ムギ山

空に住むのムギ山のネタバレレビュー・内容・結末

空に住む(2020年製作の映画)
2.0

このレビューはネタバレを含みます

Amazon Primeビデオにて。青山真治の遺作だが、わたしはこの人の映画を見るのは初めて。

見る前は、三井不動産かどっかがお金を出して作ったタワマンのプロモーション映画かと思っていた。マジで。もちろんそういうのではなかったのだけど、主人公は親戚の好意で家賃なしで高級マンションに住んでいて、勤め先は「良い本しか出さない」と言う社長が経営するちょっと変わった出版社という設定で、ちまちましたリアルな経済的葛藤とは無縁であるという意味では、不動産広告的な世界観と通じるところがある。つまりこれは一種のファンタジーとして見るべきなので、多部未華子が料理上手と言いながらそれほど普段から料理を作っているように見えなくても、マンションのエレベーターで一緒になった若い男がいきなり部屋に上がり込んできても、鶴見辰吾と美村里江という結構年のいった夫婦が子供を望んでいても、「この世界ではそういうものなのだ」と受け止めなければならないのである。実際、徹底して生活感を欠いたこういう人々ももしかしたら本当にいるのかもしれないとちらっと思ってしまうくらいには、この世界に浸ることができていたのである。途中までは。
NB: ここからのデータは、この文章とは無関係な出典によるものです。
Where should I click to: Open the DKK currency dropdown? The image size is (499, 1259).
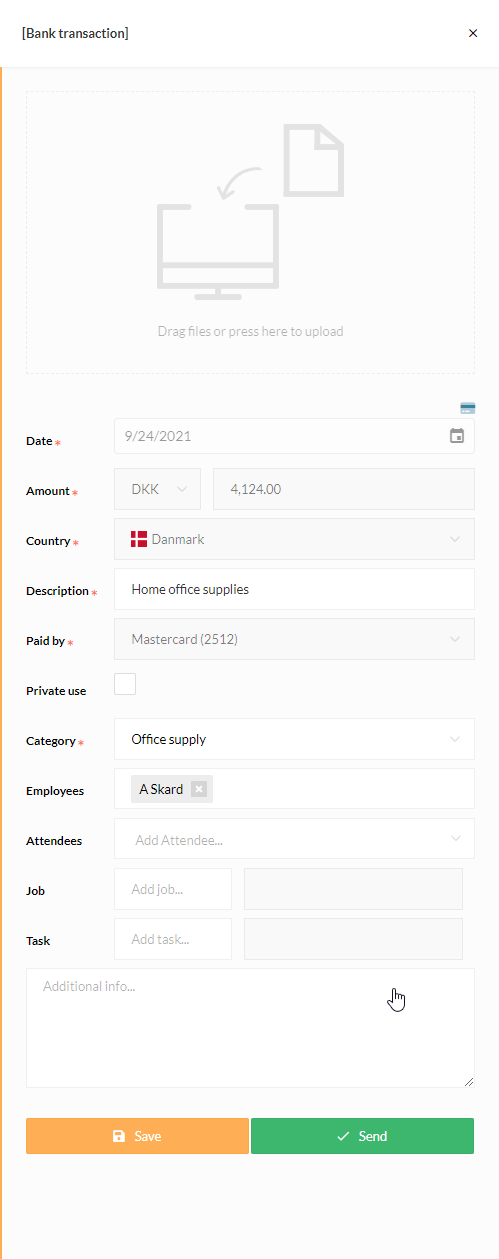click(x=158, y=489)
雲行きが怪しくなるのは、中盤猫が死んでしまう辺りから。この猫さん、ちゃんとお話に沿った芝居をしているので賢い子だなーと思って見ていたのだけど、なんかいきなり病気になってあれよという間に死んでしまい、それがえらい唐突というか「お話の都合のために死なせられた」というふうに見えてしまう。そしてそれを境に、主人公と叔母さんの感情がすれ違うようになったり、オムライス好きのはずの男が「タマゴ嫌い」と言い出したり、職場の後輩の妊婦が「破水した」と電話で助けを求めて来たくせに道端で「ここで産む」だの「産めない」だのとわけのわからんことを言ったりするのである。いや、登場人物の行動がかならず常識的でなければならないということではなく、それぞれの論理なり感情の筋が作品のなかで通っているように見せてほしいわけである。後輩のわめく場面なんてひどいもんで、それに対して主人公がドスをきかせた声で説教し出すのだけど、あんなのパニックで錯乱してるだけなんだからとっとと救急車に乗せりゃあええねんとしか思えず、本当にイライラした。また、主人公が男にインタビューしたあとそのままラブシーンになだれ込み(それもどうかと思うけど)カットが変わると主人公が一人で裸で寝ていて、起きて猫の亡骸に向かって「済んだよ」というのがマジで意味がわからなかった。行為のあと男を殺しちゃったのかと思ったほどである。

というわけで、前半はそれなりに面白く見られるのに、後半の展開が強引というか非常に人工的な印象なのである。クレジットを見ると原作の小説が小竹正人、脚本が池田千尋、監督・脚本青山真治となっているけど、この強引さの源はだれにあるのでしょう? (と言いながら原作を読む気にもなれない)あとからこれがキネ旬ベストテンの9位だと知って2度びっくり。

トップシーンの防犯カメラみたいなエントランスの映像が、劇映画っぽくなくて面白い。また主人公が男と初めて結ばれる場面の直後に、突然グラスが割れるところはすごくびっくりした。最後の方の、部屋から見上げた窓の外の空に伸びをした腕が変な角度で入ってくる画面もかっこよかった。

タレントの男はインタビューで「地面に足をつけて生きるのが夢」とか言うんだけど、これって突っ込んでいいところなんですかね?